What are the Exemptions on the Premium Paid for Life Insurance Policies?

  • Life insurance policies may serve as good tax planning tools since the premium which is paid by policyholders is something that is eligible for certain tax benefits that are listed under Section 80(c) in the Income Tax Act of 1961.

  • The Maturity Proceeds are also likely to be eligible for exemption as per the provisions Section 10(10A) (iii) and Section 10(10D). Investing in a life insurance policy could help the assessor to achieve long term goals while saving tax as well.
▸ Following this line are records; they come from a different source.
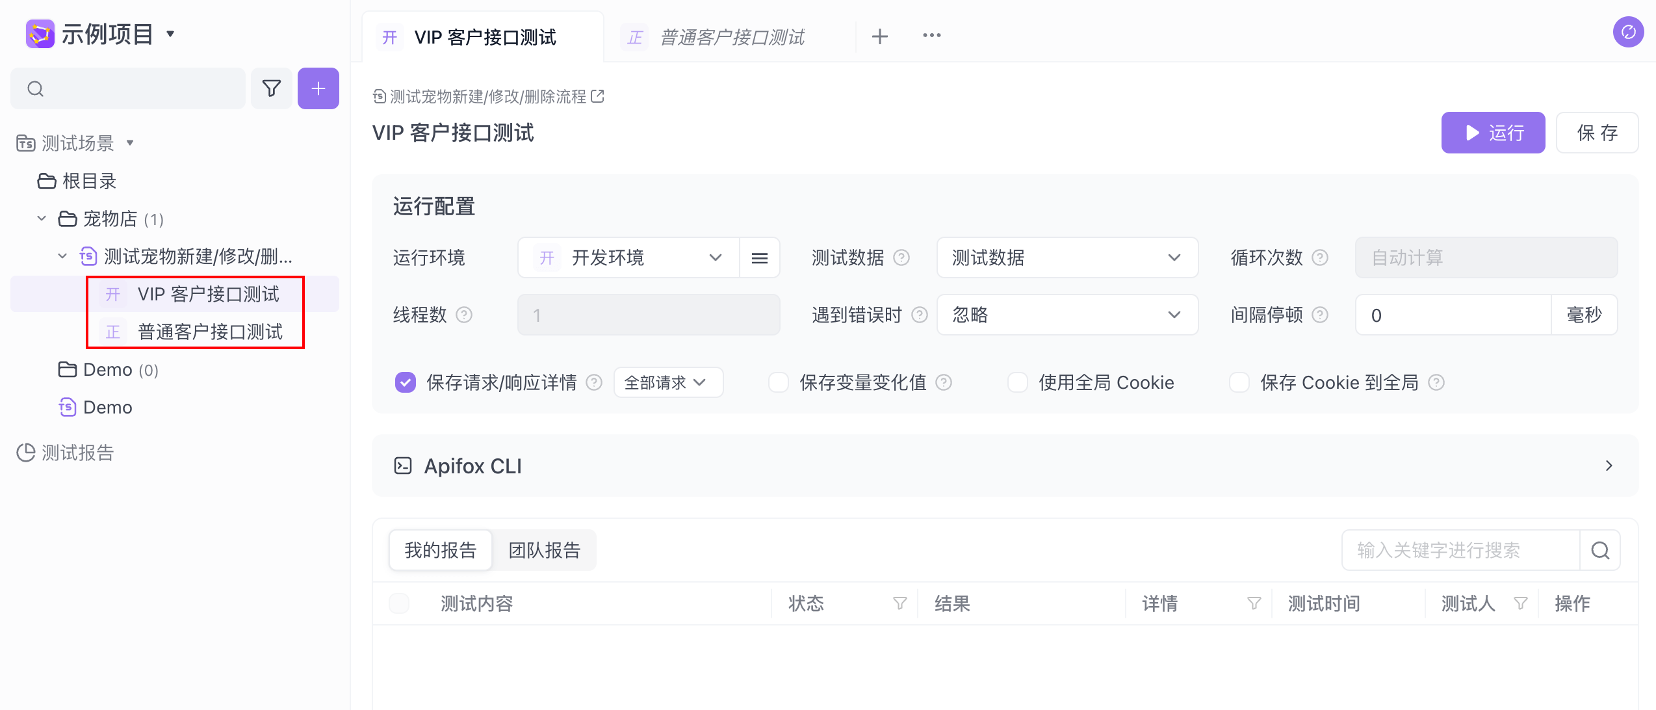Image resolution: width=1656 pixels, height=710 pixels.
Task: Uncheck 保存请求/响应详情 checkbox
Action: point(406,383)
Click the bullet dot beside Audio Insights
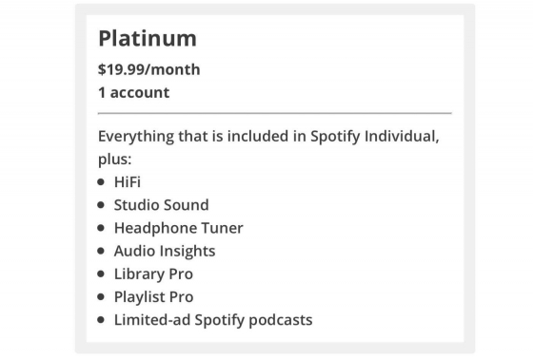Viewport: 533px width, 359px height. (101, 251)
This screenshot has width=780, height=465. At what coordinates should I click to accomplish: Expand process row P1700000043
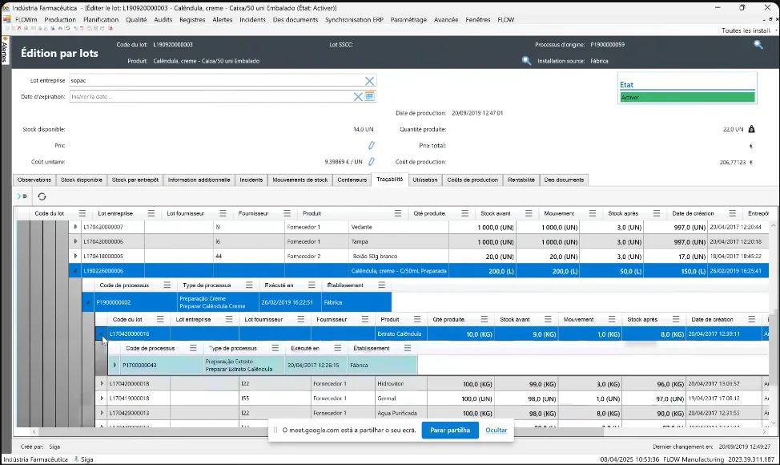click(x=115, y=365)
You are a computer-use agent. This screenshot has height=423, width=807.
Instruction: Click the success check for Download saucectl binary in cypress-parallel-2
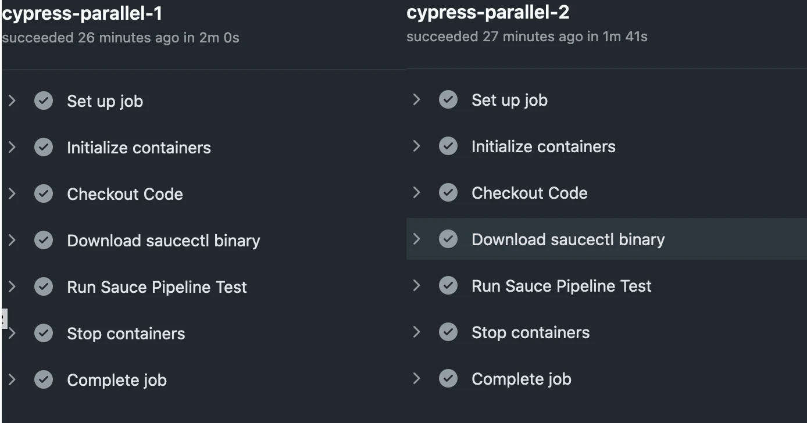click(448, 239)
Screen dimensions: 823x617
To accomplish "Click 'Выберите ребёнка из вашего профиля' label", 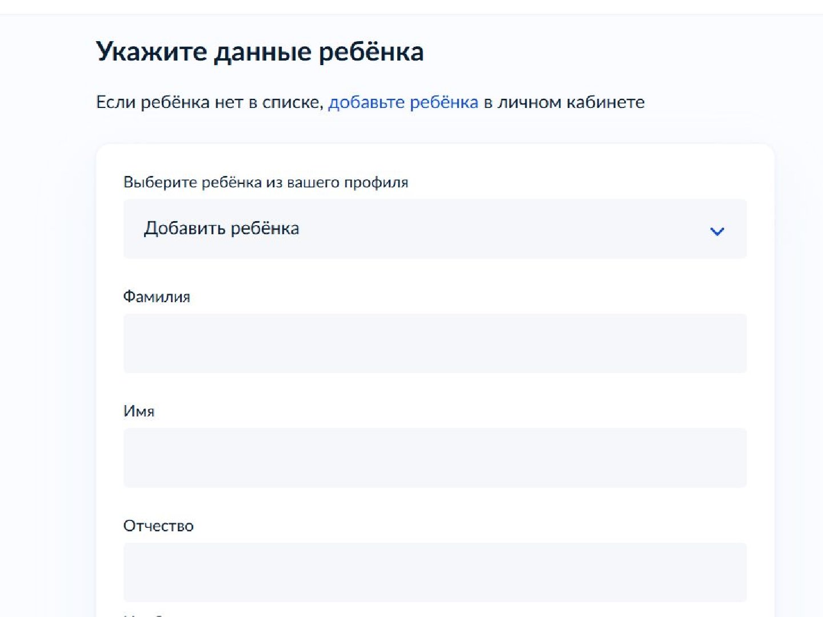I will pos(266,182).
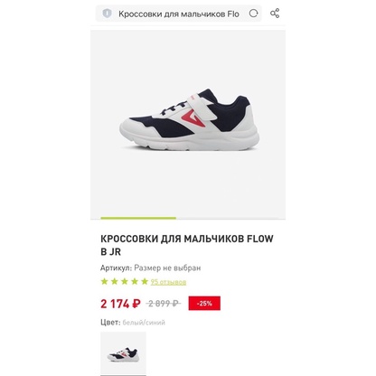Click the third rating star
The height and width of the screenshot is (376, 376).
coord(125,282)
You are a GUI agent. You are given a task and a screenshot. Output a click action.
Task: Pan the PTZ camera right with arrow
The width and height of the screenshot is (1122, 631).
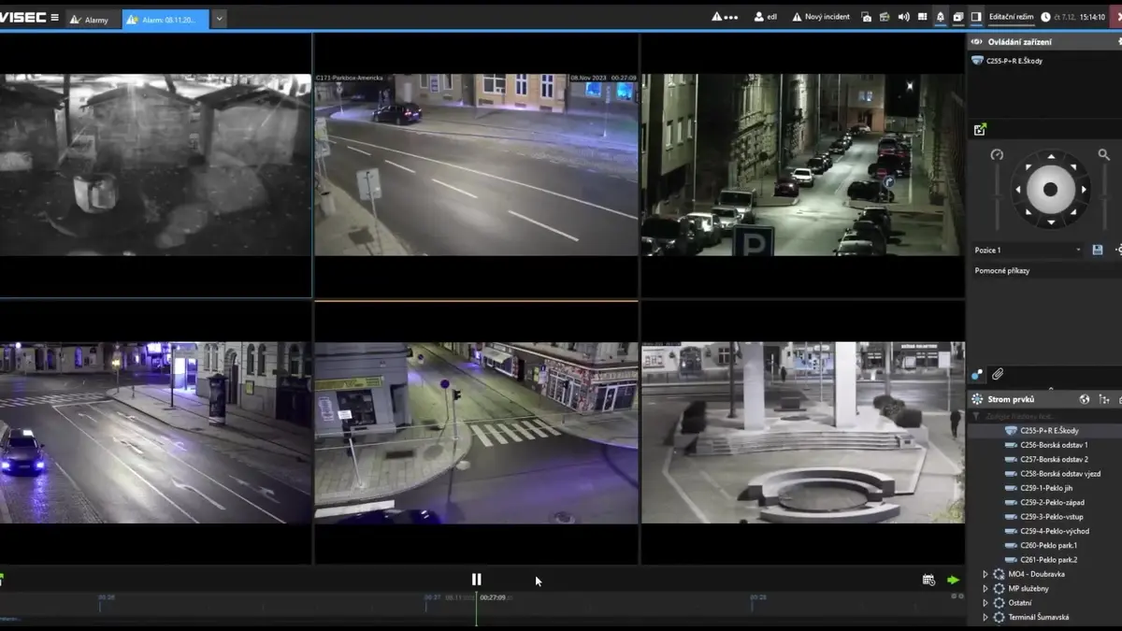[1084, 190]
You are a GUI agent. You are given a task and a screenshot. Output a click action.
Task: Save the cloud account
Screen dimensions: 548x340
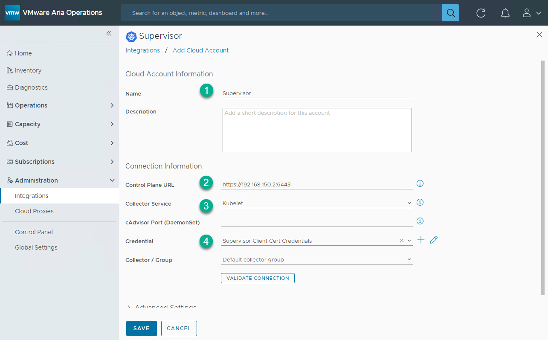141,328
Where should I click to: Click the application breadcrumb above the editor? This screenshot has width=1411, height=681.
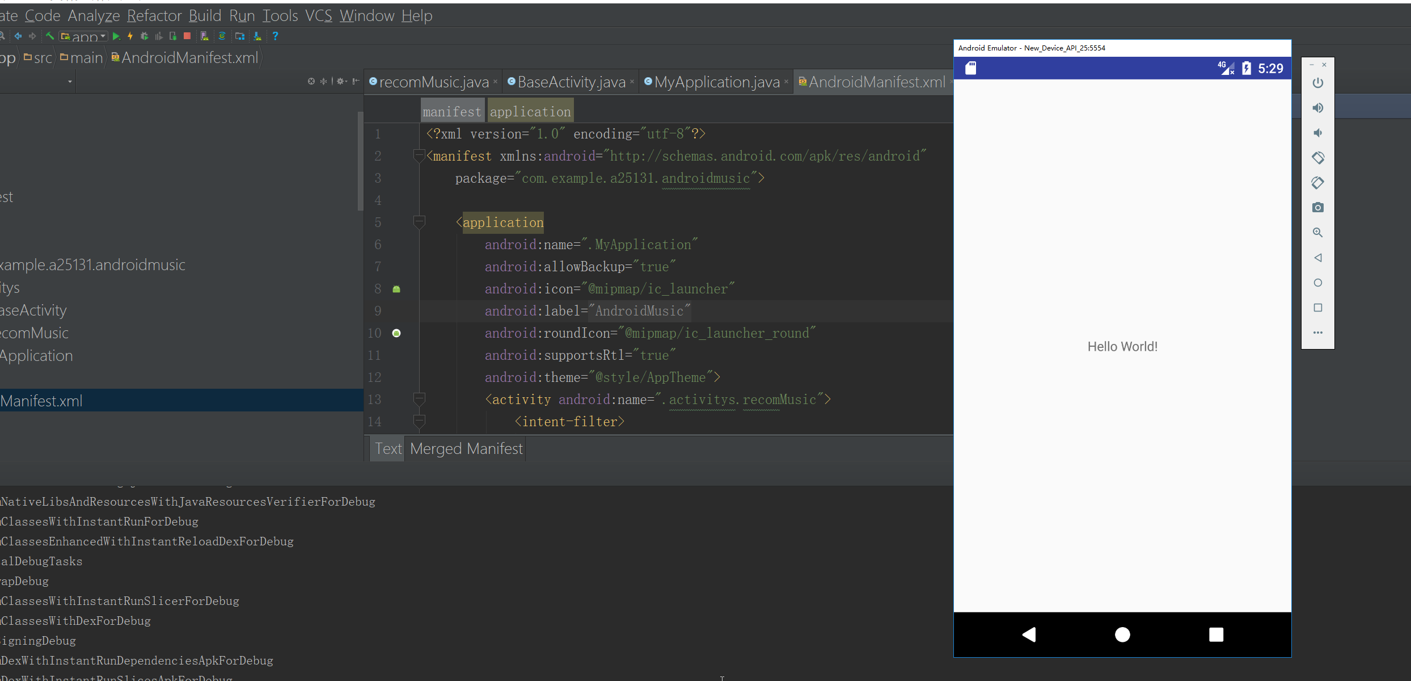point(530,110)
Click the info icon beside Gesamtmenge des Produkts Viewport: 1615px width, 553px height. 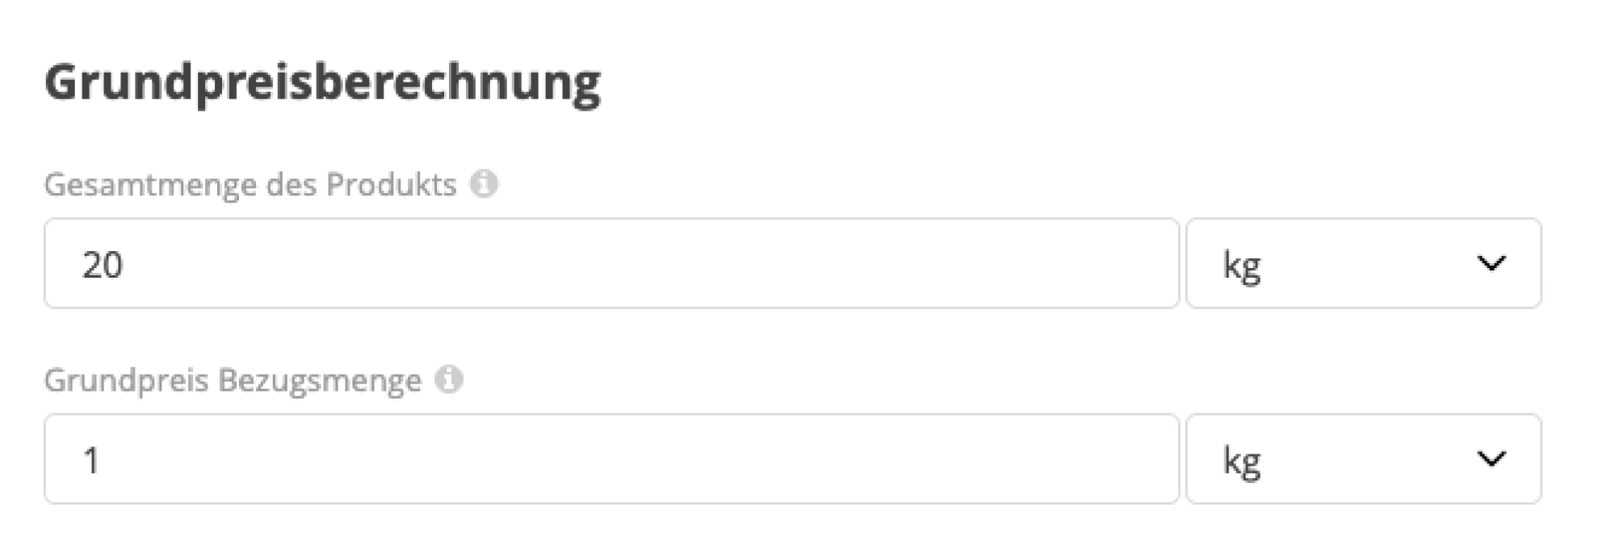485,184
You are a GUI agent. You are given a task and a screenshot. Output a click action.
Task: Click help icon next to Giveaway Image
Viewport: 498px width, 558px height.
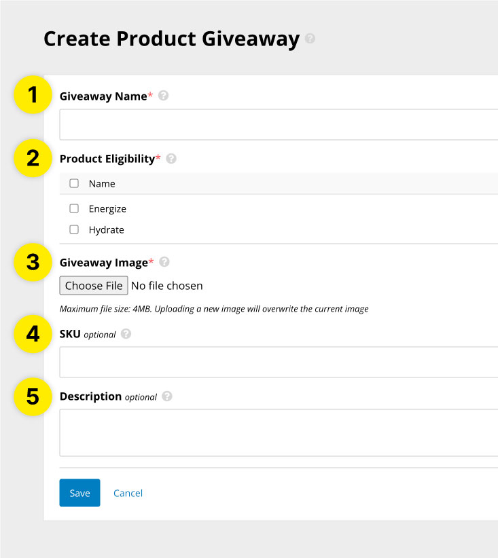164,262
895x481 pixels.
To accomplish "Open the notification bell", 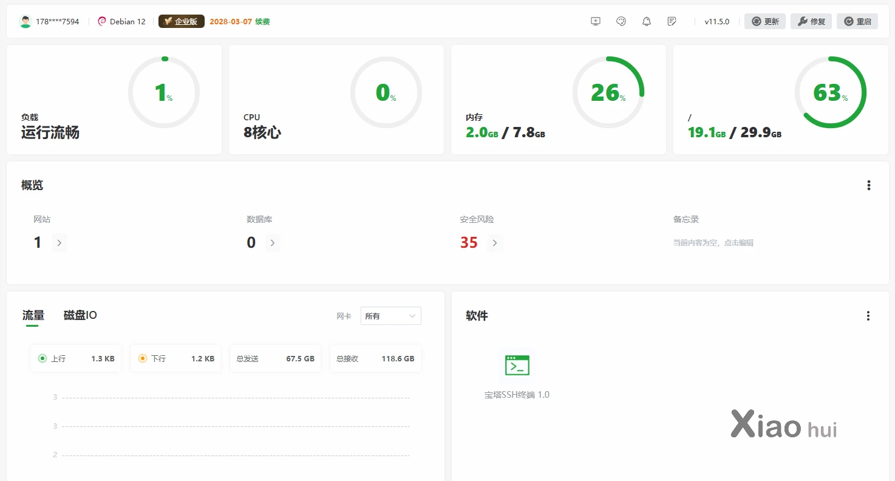I will point(647,21).
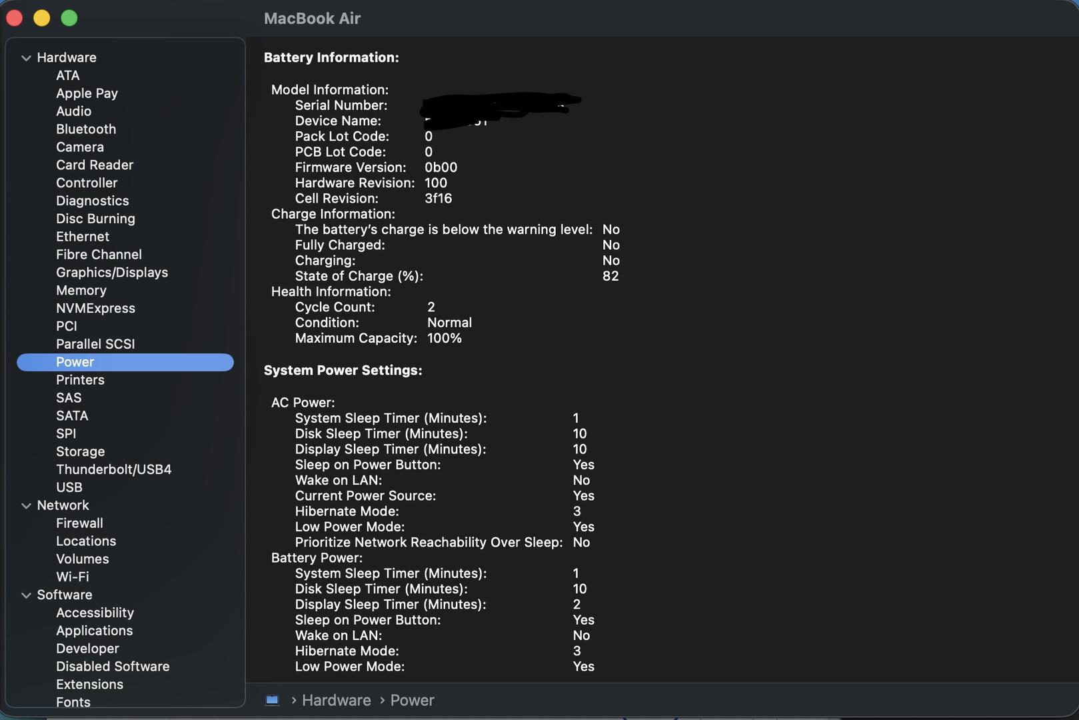
Task: Click the red close window button
Action: [x=15, y=18]
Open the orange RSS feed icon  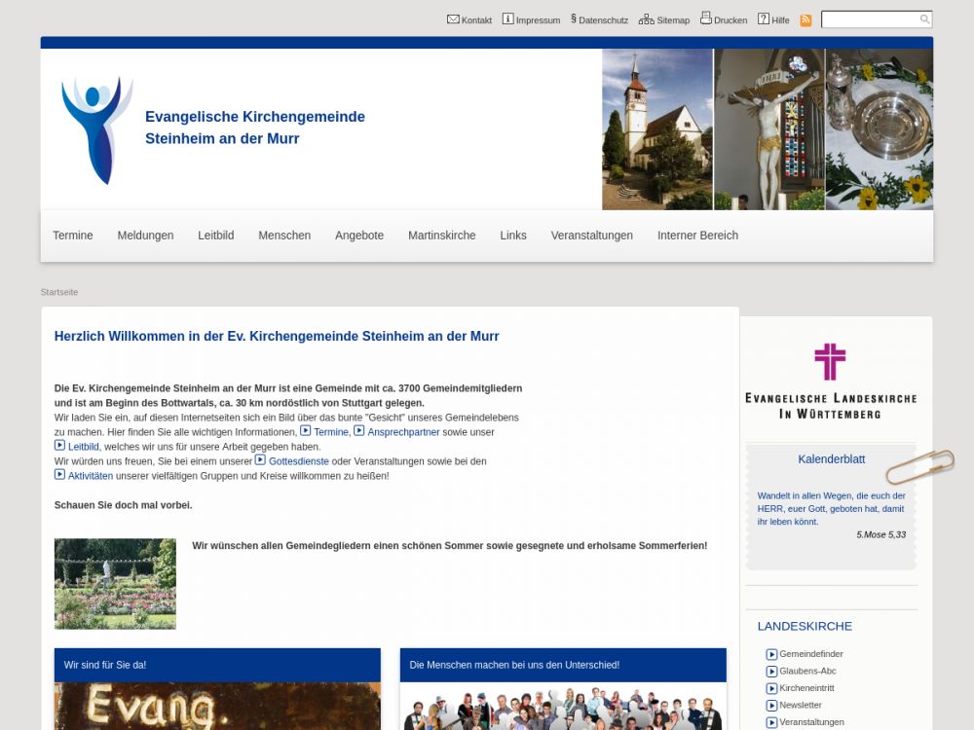[805, 20]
  • It also gives the policyholder comprehensive financial protection from unforeseen events that may take place within a person’s family.

  • With respect to Life insurance premiums the maximum tax deduction which is allowed under Section 80(c) is 1.50 lakh INR.

  • This sum includes the payment made on other forms of allowable investment that are made available under Section 80(c).

  • It should also be noted that the combined maximum deduction limit under Section 80 CCD (1), Section 80CCC and Section 80 C comes to 150000 INR.

  • The tax deduction that is allowed for life insurance policy premiums is 10% at the maximum of the sum that has been assured for the policy which was issued after or prior 1st of April 2012.

  • The premiums for policies that were issued prior to March 2012 can enable a tax deduction of as much as 20% of the amount assured.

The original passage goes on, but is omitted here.